Volkswagen SUVs to Number 5 over the next Two Years
Seven Seats for the Tiguan, and a new Touareg are the Trail Blazers for Australia.
VOLKSWAGEN will introduce five all-new SUVs to Australia before the end of 2018 – starting with the crucial all-new Volkswagen Tiguan in September.
VW’s admitted that its proportion of SUV sales is much lower than most competitors, carried by two ageing models (the about-to-die original Tiguan and the second-gen Touareg launched five years ago), but that’s about to change.
Following the larger and much roomier five-seat Tiguan’s debut in September, a Tiguan ‘XL’ is expected to follow in 2017, reportedly sporting a longer wheelbase to make it a viable seven seater, as will the third-generation Touareg, based on the MLB Evo platform also underpinning the Audi Q7 and Bentley Bentayga.
The fourth Volkswagen SUV will be based on the next-generation Polo, giving the brand a much-needed entrant in the booming small SUV market (particularly important in Europe). Expect a concept to appear at the Paris show in October (or possibly Geneva next March) before the production vehicle makes its debut in Europe before arriving in Australia some time in 2018.
It’s the fifth SUV, however, that’s causing some conjecture. Reports that it will be the production version of VW’s seven-seat CrossBlue concept from 2013 appear unfounded as the Tennessee-built SUV will almost definitely not be made in right-hand drive. Too big for Japan and the UK, and too small in volume to be engineered solely for Australia, South Africa and New Zealand, the CrossBlue is likely to remain a North America-only model.
The fact it’s reportedly based on the old US-market Volkswagen Passat – itself underpinned by last decade’s PQ35 (Golf V) platform, not the lighter and more modern MQB set-up of the European car – points to its volume-selling ambitions in the huge US SUV market, where size, price, and features are more important than cutting-edge driving dynamics.
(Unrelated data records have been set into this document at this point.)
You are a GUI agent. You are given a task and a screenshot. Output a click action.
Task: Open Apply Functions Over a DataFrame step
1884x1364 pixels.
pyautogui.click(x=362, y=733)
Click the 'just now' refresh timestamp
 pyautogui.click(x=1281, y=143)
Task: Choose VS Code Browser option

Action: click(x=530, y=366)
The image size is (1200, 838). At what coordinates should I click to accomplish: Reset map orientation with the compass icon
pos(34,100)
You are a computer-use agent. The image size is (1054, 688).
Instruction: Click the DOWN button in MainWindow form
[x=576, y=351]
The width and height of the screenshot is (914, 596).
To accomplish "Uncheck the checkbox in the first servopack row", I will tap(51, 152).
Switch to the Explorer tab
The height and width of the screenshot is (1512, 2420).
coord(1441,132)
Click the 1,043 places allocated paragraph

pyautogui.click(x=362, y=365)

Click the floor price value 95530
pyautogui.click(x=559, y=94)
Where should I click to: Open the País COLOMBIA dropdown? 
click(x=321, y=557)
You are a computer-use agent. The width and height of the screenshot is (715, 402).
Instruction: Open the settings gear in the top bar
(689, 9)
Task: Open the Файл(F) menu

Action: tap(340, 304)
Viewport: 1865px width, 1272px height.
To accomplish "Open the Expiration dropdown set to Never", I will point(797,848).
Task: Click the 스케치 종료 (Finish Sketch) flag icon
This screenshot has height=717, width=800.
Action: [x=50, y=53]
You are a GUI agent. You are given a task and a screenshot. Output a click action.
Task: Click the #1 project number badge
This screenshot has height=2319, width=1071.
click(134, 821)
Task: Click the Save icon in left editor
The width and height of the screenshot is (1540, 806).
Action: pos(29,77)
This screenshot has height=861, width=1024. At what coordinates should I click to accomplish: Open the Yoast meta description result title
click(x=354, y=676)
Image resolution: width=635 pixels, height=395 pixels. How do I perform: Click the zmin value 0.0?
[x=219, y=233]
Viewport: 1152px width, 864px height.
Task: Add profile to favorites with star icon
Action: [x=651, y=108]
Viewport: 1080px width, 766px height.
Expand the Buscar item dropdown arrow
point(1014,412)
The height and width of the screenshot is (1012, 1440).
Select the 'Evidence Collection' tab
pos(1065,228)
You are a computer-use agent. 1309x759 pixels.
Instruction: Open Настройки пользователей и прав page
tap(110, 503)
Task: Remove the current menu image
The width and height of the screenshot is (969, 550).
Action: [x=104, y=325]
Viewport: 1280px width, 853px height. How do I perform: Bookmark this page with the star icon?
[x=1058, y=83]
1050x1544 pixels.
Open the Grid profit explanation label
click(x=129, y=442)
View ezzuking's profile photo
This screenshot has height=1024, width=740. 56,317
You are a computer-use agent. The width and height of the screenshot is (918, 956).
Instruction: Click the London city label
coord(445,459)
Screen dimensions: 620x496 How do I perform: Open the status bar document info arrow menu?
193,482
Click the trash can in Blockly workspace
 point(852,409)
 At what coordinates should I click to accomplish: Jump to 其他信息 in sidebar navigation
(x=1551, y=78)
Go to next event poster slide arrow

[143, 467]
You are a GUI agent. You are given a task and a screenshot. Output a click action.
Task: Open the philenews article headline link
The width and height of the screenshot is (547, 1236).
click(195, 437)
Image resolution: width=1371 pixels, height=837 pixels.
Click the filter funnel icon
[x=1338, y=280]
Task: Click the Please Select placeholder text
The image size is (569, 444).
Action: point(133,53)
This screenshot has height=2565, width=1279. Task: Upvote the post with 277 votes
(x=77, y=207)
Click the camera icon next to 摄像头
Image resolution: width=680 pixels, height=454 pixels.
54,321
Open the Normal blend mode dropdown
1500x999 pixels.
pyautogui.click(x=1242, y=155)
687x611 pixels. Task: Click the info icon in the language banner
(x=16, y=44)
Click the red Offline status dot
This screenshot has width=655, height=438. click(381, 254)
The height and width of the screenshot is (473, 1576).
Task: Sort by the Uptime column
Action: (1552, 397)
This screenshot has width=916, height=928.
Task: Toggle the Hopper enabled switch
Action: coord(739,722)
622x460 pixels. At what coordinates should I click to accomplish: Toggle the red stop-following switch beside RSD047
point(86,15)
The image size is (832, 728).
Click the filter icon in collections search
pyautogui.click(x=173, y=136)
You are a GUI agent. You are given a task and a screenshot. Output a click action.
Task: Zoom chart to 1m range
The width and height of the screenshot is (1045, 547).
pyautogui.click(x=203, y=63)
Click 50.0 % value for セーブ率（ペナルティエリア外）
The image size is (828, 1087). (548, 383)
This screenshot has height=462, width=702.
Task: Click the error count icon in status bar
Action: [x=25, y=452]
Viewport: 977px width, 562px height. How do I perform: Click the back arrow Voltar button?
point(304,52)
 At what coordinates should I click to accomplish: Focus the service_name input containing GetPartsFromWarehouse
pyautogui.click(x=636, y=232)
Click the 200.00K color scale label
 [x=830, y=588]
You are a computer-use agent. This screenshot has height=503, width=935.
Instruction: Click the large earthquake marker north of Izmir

Instead, it’s been speculated that Australia will get an SUV version of the Amarok utility to compete against other ute-based SUVs such as the Ford Everest, Toyota Fortuner, Holden Trailblazer and Mitsubishi Pajero Sport.
While an updated Amarok will land here in November, headlined by a new 165kW V6 TDI variant, its design is approaching seven years old, meaning a 2018 Amarok-derived SUV will likely be based on the next-generation model.
Given reports that the next Amarok utility will lob in 2019, the seven-seat, passenger carrying derivative is likely to front-up first.